It’s almost Christmas, and I want to make it special for my girl. Like last year, when Jax and I created new traditions, getting a tree together and—
A wince closes my eyes as images of Jacqui riding me while sucking off Remy blazes into my mind from last December.
And that fucking lingerie she wore was obscenely delicious, etched forever in my mental archives.
My cock stirs under my shorts, even though I’d like nothing more than to wish that vision away.
Nothing is the same. And I don’t want it to be—but I also don’t want my relationship with Jacqui to crash and burn.
I give the ocean a final glance, turn around, and begin the punishing run home.
A bell tinkles overhead as I push through the doors of a boutique in Half Moon Bay that I’ve passed but never stepped foot into.
Its windows suggest it’s full of feminine wares like clothes, scarves, handbags, and jewelry.
Since I’m Christmas shopping for Jacqui and my mom, this place seems promising.
The sharp tang of incense hits my nose and as I rightly suspected, the store overflows with bohemian vibes from the merchandise to the color scheme.
A woman greets me with a smile. “Anything I can help you find?” She’s a tiny thing, with long, graying hair swept into a braid and a walking advertisement for the store’s clothing.
“I’m just looking but thank you.”
She smiles warmly and disappears through a maze of racks.
I meander through the space to check out what’s here.
There’s no way I’m picking out clothes—I’ve learned that’s a terrible idea for women.
Instead, I scope out the jewelry in an extensive glass case.
Toward the middle, I’m drawn to an earrings display sitting on top.
It features sea glass in a variety of earth tones—blues, greens, pinks, browns—their surfaces honed by years tossed in the ocean, some nearly translucent.
They’re beautiful and suited for Jax in more than a surface-level way.
After rotating the stand through each section twice, I settle on an aquamarine pair that dangle from sterling silver hooks.
Next, I check out a wall with colorful purses, knapsacks, and satchels.

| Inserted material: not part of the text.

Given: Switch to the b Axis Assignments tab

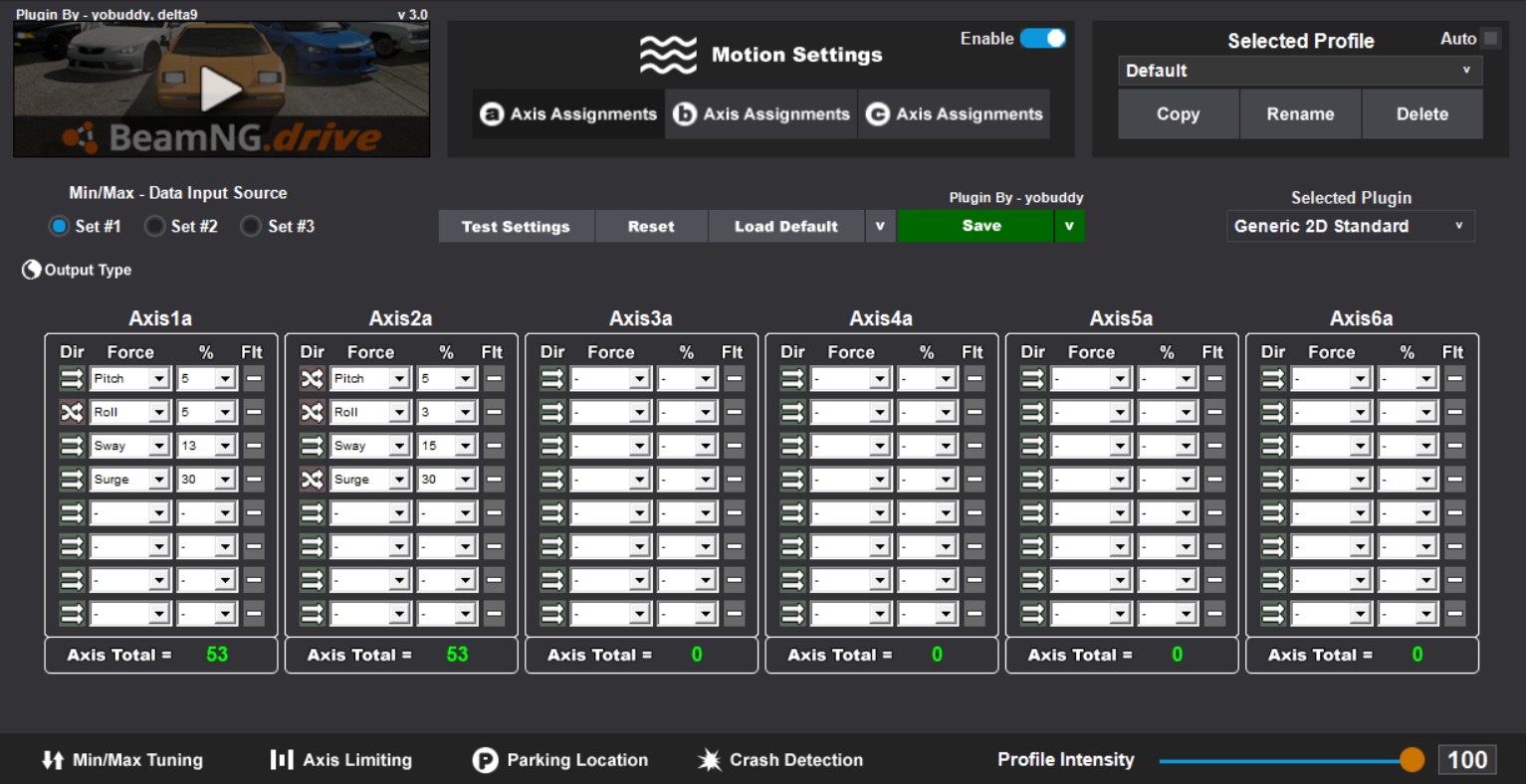Looking at the screenshot, I should coord(762,114).
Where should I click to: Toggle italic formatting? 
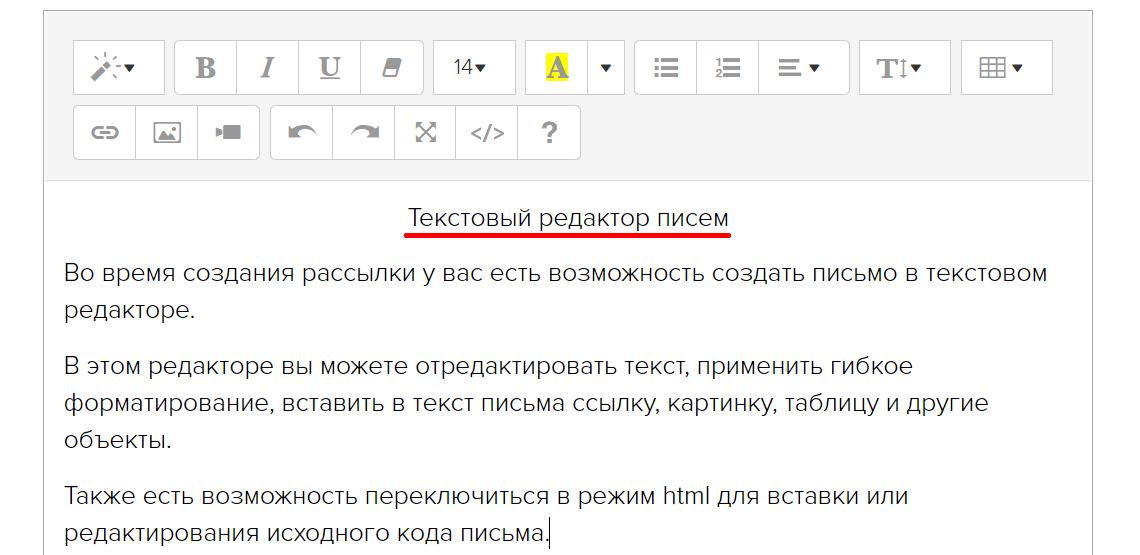pyautogui.click(x=267, y=68)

Lifting an oversized bag from its hook, it seems ideal for my mom with compartments and pockets she’d find useful in her travels. I think it works with her overall aesthetic.
I pay for the items and leave the store, my mind jumping to how Jax and I will have a couple of days all to ourselves soon.
My heart lifts, the anticipation stirring.
I can’t wait to pick out a tree and decorate it together, open gifts, and sink into everything about her.
And I need my fucking fix. It never abates for her, this pulsating, ever-growing craving.
Lately, it’s tinged with desperation…like I’m standing on the beach, the sand collapsing under my feet as the tide whisks my girl out to sea, out of my grasp.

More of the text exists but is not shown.